Innalzamento dell'età pensionabile: l'ennesimo torto o un primo passo, che comporta certo qualche sacrificio, verso la parità? Lancio la riflessione e aspetto i vostri commenti. Da parte mia sono più propensa alla seconda interpretazione e mi è piaciuto molto un articolo sul Messaggero del 4 marzo a firma Angela Padrone, che scrive: "Alle donne che si preoccupano e si rammaricano che ora venga loro tolto "anche" il privilegio di andare in pensione di vecchiaia anticipatamente, va detto: non vivete questa decisione come l'ennesima penalizzazione della vostra vita. Piuttosto, combattete perché non sia " gratis et amore dei", chiedete più rispetto e dignità, e consideratela come la tappa di un cammino ancora lungo verso il riconoscimento (prima della pensione, non dopo) delle vostre potenzialità. Per voi, le vostre figlie e i vostri figli".
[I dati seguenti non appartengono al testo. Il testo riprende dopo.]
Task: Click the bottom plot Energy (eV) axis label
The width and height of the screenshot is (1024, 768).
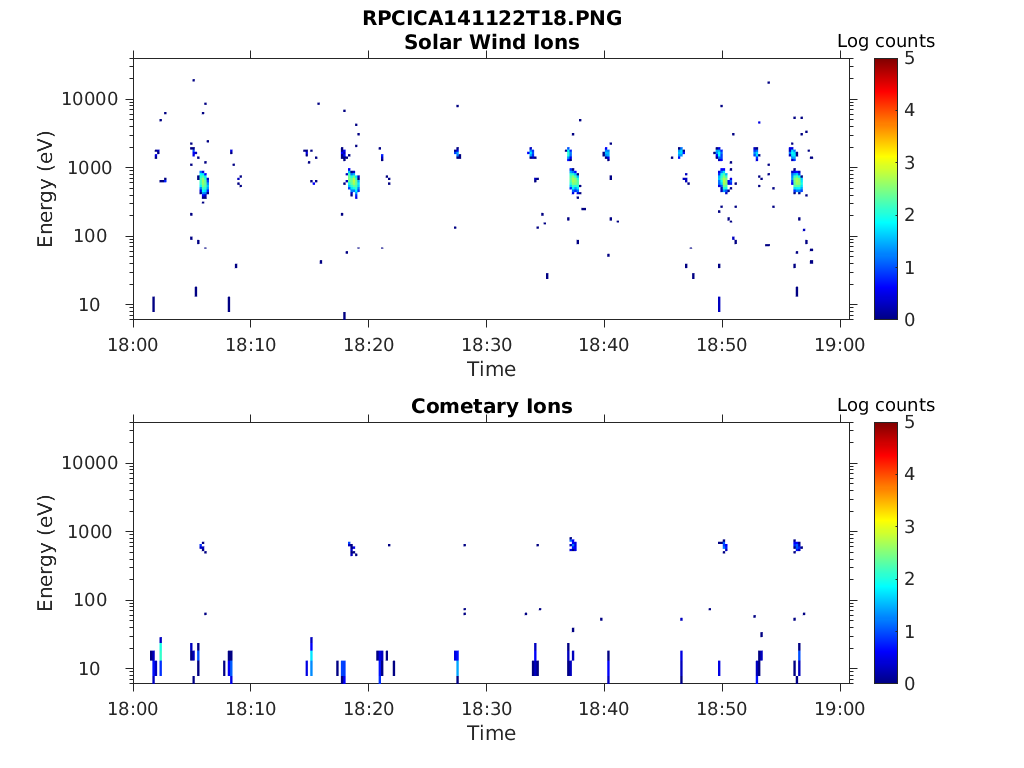Action: tap(45, 553)
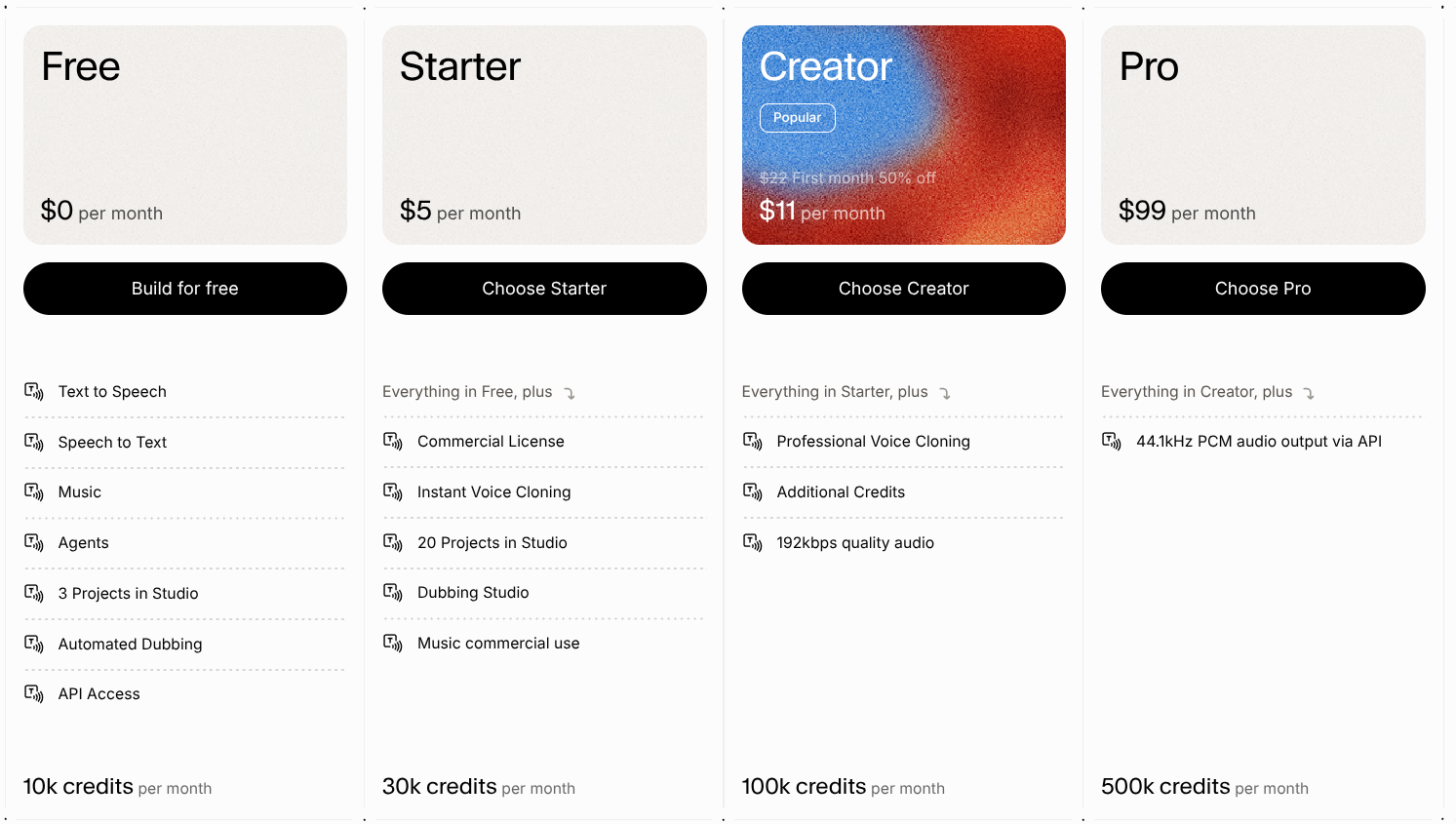Viewport: 1456px width, 824px height.
Task: Click the Choose Pro button
Action: pyautogui.click(x=1263, y=289)
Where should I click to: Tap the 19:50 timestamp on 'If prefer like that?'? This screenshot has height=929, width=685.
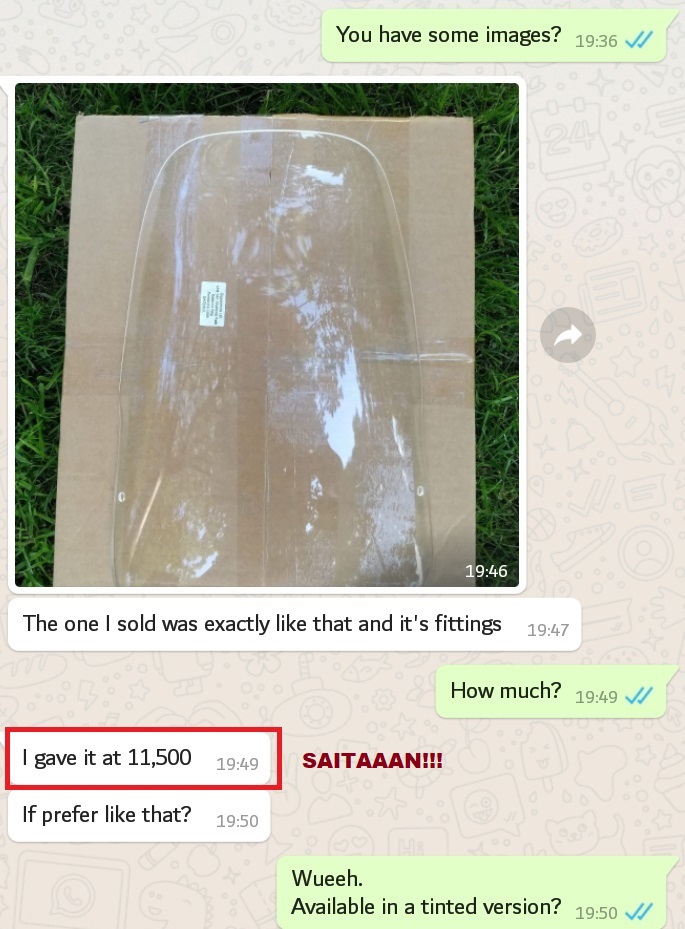[237, 821]
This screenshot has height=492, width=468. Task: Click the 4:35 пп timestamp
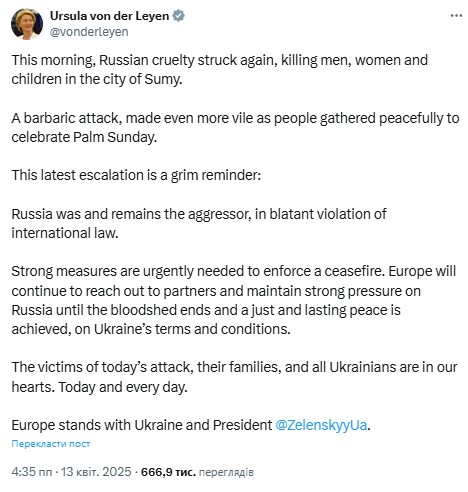click(32, 472)
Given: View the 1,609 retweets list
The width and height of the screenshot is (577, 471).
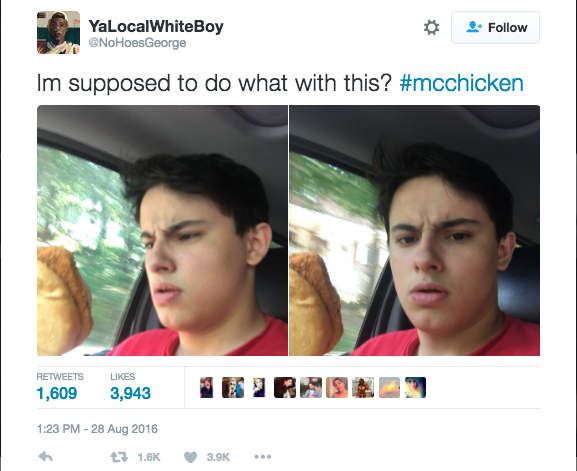Looking at the screenshot, I should [57, 387].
La proposta, anticipata nei giorni scorsi dal Sole 24 Ore, punta a innalzare l'età pensionabile per le donne nella pubblica amministrazione di un anno per ogni biennio per parificarla così a quella degli uomini,  partendo dall'anno prossimo e per arrivare a quota 65 anni nel 2018. Il testo, composto da un solo articolo di legge dal titolo «elevazione dell'età pensionabile per le dipendenti pubbliche», secondo le previsioni dovrebbe essere inserito via emendamento al disegno di legge comunitaria all'esame delle commissioni in Senato. «Il governo – ha spiegato il ministro della Pubblica amministrazione Renato Brunetta – è intenzionato a ottemperare» alla sentenza della Corte di giustizia europea sulla parificazione dell'età di pensionamento, nel pubblico impiego, tra uomini e donne. «Il percorso è quello della commissione di recepimento delle direttive Ue. Penso che già nei prossimi giorni, settimane, ci sarà una novità di origine parlamentare in quella sede, che il governo valuterà con grande attenzione».